## DATA EXTRACTS
--------------------------------

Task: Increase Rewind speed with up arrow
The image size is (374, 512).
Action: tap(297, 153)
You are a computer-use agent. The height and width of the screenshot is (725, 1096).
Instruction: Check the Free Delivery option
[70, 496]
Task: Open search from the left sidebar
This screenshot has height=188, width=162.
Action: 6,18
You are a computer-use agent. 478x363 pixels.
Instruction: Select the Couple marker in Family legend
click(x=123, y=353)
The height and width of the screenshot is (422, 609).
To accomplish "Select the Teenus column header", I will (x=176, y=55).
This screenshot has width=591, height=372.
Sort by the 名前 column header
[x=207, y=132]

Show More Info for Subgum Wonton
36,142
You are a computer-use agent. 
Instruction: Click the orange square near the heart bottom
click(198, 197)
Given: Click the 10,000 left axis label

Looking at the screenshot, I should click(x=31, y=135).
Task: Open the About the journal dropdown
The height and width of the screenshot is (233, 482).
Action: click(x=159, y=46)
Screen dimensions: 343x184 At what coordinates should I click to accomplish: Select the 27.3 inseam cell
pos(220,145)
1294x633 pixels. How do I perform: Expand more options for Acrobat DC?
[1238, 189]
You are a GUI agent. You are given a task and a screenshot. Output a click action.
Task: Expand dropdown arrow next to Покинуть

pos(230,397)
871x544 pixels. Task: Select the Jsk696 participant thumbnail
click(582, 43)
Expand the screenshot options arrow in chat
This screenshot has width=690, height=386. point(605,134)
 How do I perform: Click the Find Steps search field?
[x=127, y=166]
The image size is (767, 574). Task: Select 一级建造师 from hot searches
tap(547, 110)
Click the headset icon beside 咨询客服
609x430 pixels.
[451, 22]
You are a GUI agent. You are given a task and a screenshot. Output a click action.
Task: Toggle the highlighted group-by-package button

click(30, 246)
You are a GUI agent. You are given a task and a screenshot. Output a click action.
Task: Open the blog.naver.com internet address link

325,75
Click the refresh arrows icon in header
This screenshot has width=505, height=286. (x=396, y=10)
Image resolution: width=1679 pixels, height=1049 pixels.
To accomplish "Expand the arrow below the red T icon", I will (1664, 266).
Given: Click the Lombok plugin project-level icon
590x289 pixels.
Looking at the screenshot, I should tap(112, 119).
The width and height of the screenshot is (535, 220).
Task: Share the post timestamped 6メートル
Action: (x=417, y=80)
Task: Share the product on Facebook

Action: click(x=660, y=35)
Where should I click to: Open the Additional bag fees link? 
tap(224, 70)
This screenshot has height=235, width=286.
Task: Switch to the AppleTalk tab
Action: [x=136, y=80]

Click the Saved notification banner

--------------------------------

## ACTIVITY
With the records above in view, retype each one exactly.

## FINISHED EXERCISE
Task: Increase Rewind speed with up arrow
The image size is (374, 512).
Action: tap(297, 153)
You are a computer-use agent. The height and width of the screenshot is (725, 1096).
Instruction: Check the Free Delivery option
[70, 496]
Task: Open search from the left sidebar
This screenshot has height=188, width=162.
Action: 6,18
You are a computer-use agent. 478x363 pixels.
Instruction: Select the Couple marker in Family legend
click(x=123, y=353)
The height and width of the screenshot is (422, 609).
To accomplish "Select the Teenus column header", I will (x=176, y=55).
This screenshot has width=591, height=372.
Sort by the 名前 column header
[x=207, y=132]

Show More Info for Subgum Wonton
36,142
You are a computer-use agent. 
Instruction: Click the orange square near the heart bottom
click(198, 197)
Given: Click the 10,000 left axis label

Looking at the screenshot, I should click(x=31, y=135).
Task: Open the About the journal dropdown
The height and width of the screenshot is (233, 482).
Action: click(x=159, y=46)
Screen dimensions: 343x184 At what coordinates should I click to accomplish: Select the 27.3 inseam cell
pos(220,145)
1294x633 pixels. How do I perform: Expand more options for Acrobat DC?
[1238, 189]
You are a GUI agent. You are given a task and a screenshot. Output a click action.
Task: Expand dropdown arrow next to Покинуть

pos(230,397)
871x544 pixels. Task: Select the Jsk696 participant thumbnail
click(582, 43)
Expand the screenshot options arrow in chat
This screenshot has width=690, height=386. point(605,134)
 How do I perform: Click the Find Steps search field?
[x=127, y=166]
The image size is (767, 574). Task: Select 一级建造师 from hot searches
tap(547, 110)
Click the headset icon beside 咨询客服
609x430 pixels.
[451, 22]
You are a GUI agent. You are given a task and a screenshot. Output a click action.
Task: Toggle the highlighted group-by-package button

click(30, 246)
You are a GUI agent. You are given a task and a screenshot. Output a click action.
Task: Open the blog.naver.com internet address link

325,75
Click the refresh arrows icon in header
This screenshot has width=505, height=286. (x=396, y=10)
Image resolution: width=1679 pixels, height=1049 pixels.
To accomplish "Expand the arrow below the red T icon", I will (1664, 266).
Given: Click the Lombok plugin project-level icon
590x289 pixels.
Looking at the screenshot, I should tap(112, 119).
The width and height of the screenshot is (535, 220).
Task: Share the post timestamped 6メートル
Action: (x=417, y=80)
Task: Share the product on Facebook

Action: click(x=660, y=35)
Where should I click to: Open the Additional bag fees link? 
tap(224, 70)
This screenshot has height=235, width=286.
Task: Switch to the AppleTalk tab
Action: [x=136, y=80]

Click the Saved notification banner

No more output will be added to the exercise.